I undertook my PhD thesis at the Computer Science laboratory of Paris-6 University, one of the leading French universities located in the heart of Paris. I worked under the guidance of Prof Ganascia Jean-Gabriel as a member of the ACASA (Cognitive Agents and Symbolic Machine Learning) Team. My thesis comes as part of the effort started in the OBVIL (observatory of literary life) laboratory. This observatory intends to develop and exploit resources offered by computer applications to examine French literature. It promotes scientific research in the field of digital humanities by bringing together researchers from both literary and social disciplines on the one hand, and computer scientists and engineers on the other hand.
What is your thesis about?
My thesis locates itself in the relatively long tradition of computational stylistics, namely the application of statistical methods to the study of literary style. Hence, my research work during my thesis lied broadly in the areas of computational stylistics and text mining. More specifically, I was working on modelling and developing sequential data mining techniques for the extraction of relevant syntactic patterns that characterize someone’s writing style.
How did you get into this research?
Before joining the Computer Science laboratory of Paris-6 University, I completed a Master degree on Artificial Intelligence at the University of Grenoble-1, France, where I discovered the exciting research field of natural language processing (NLP). This is precisely why I undertook my Master’s thesis in the NLP group of the university. My growing interest for this research field was eventually culminated by pursuing my PhD thesis in a closely related topic.
Why is it important?
As a text producer, an author must take many linguistic decisions in order for the text to be correctly formed. These decisions vary on different linguistics levels. Since language is a very regulated and complex phenomenon, we can arguably assume that these decisions are not randomly taken, but rather chosen in a specific and defined manner that embeds additional information in the text. Together, propositional content and stylistic effects end up characterizing not only a single piece of written text but also a manner of writing in its general form. Among many other factors, those elements make the style play an essential role in the content and in the meaning addressed by the author to the reader.

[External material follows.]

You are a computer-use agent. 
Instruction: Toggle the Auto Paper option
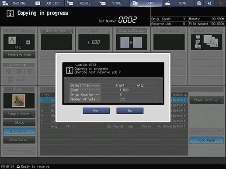[206, 140]
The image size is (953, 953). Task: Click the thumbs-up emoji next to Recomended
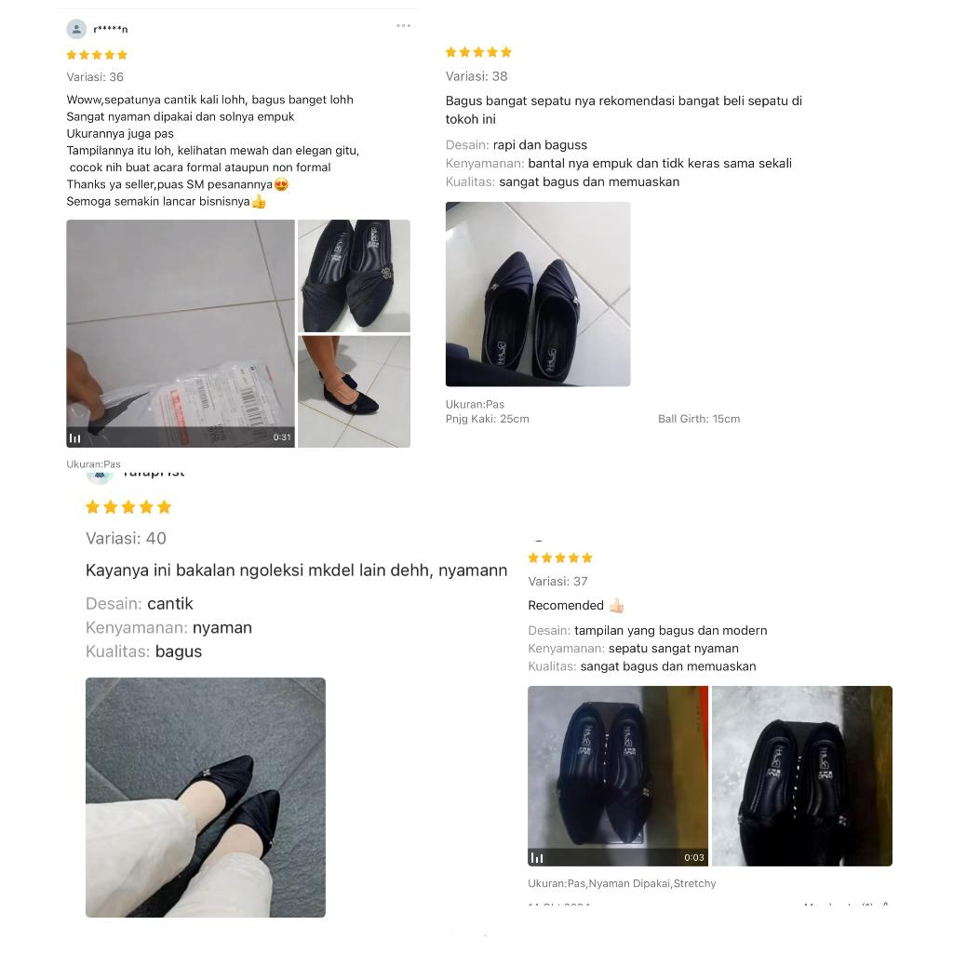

Being able to automatically capture those stylistics effects in some sort of patterns can help us not only to have a better understanding of the investigated texts, but also to open the door for many interesting applications such as stylistic-based text generation and authorship identification.

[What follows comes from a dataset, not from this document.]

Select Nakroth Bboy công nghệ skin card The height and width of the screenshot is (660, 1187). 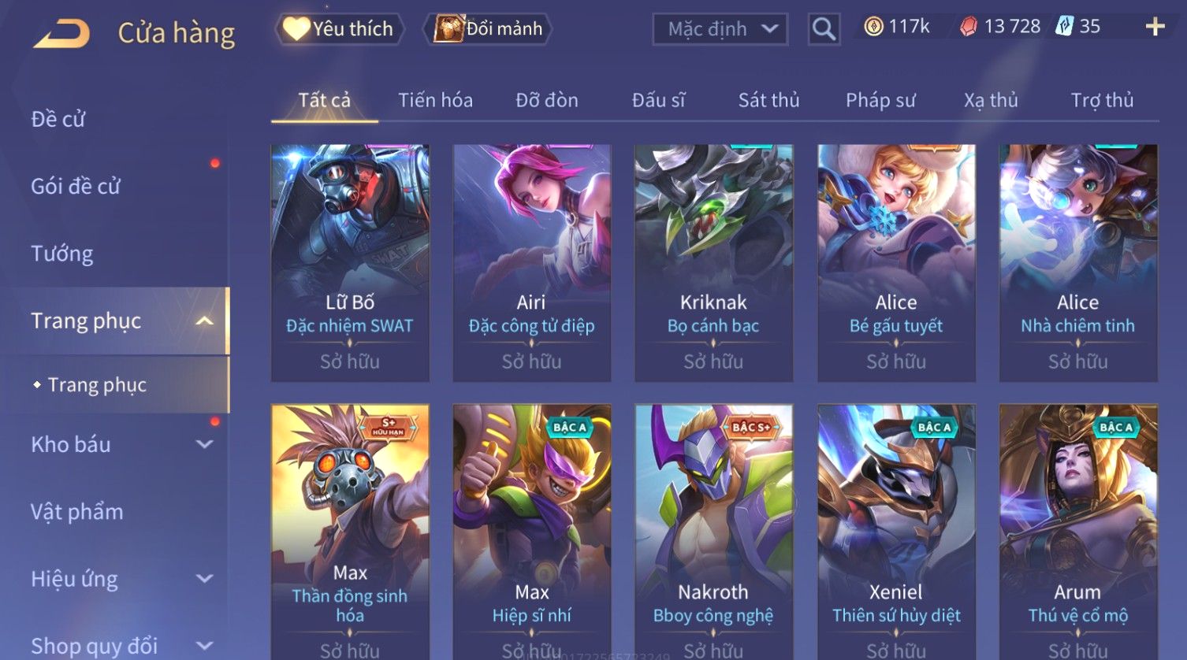tap(713, 532)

What is your contribution to your field of research?
Historically, most of the work done in computational stylistics focused on lexical aspects especially in the early decades of the discipline. However, in our thesis, we tackled a different linguistic level than lexicon. Our focus was put on the syntactic aspect of style which is quite harder to capture and to analyse given its abstract nature.
We worked on an approach to the computational stylistic study of classic French literary texts based on a hermeneutic point of view, where discovering interesting linguistic patterns is done without any prior knowledge. More concretely, we focused on the development and the extraction of complex yet computationally feasible stylistic features that are linguistically motivated, namely morpho-syntactic patterns. We claimed that computational stylistic methods need to be grounded in the hermeneutic unsupervised paradigm rather than on the classification-based one.

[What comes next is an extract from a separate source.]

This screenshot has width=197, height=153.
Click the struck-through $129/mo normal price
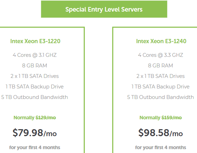[x=46, y=118]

Following this line of thought, we proposed a knowledge discovery process for stylistic characterization with an emphasis on the syntactic dimension of style by extracting relevant patterns from a given text (see Figure 1). The proposed knowledge discovery process consists of two main steps, a sequential data mining step followed by the application of some interestingness measures. We proposed, evaluated and reported results on three interestingness measures, each of which is based on a different theoretical linguistic background.
The experimental results indicate that the presented techniques are fairly effective in extracting interesting syntactic patterns, and this seems particularly promising as a computer-assisted literary analysis tool to support linguist and literary researchers in their critic analysis, especially if we take into account the unsupervised nature of this process.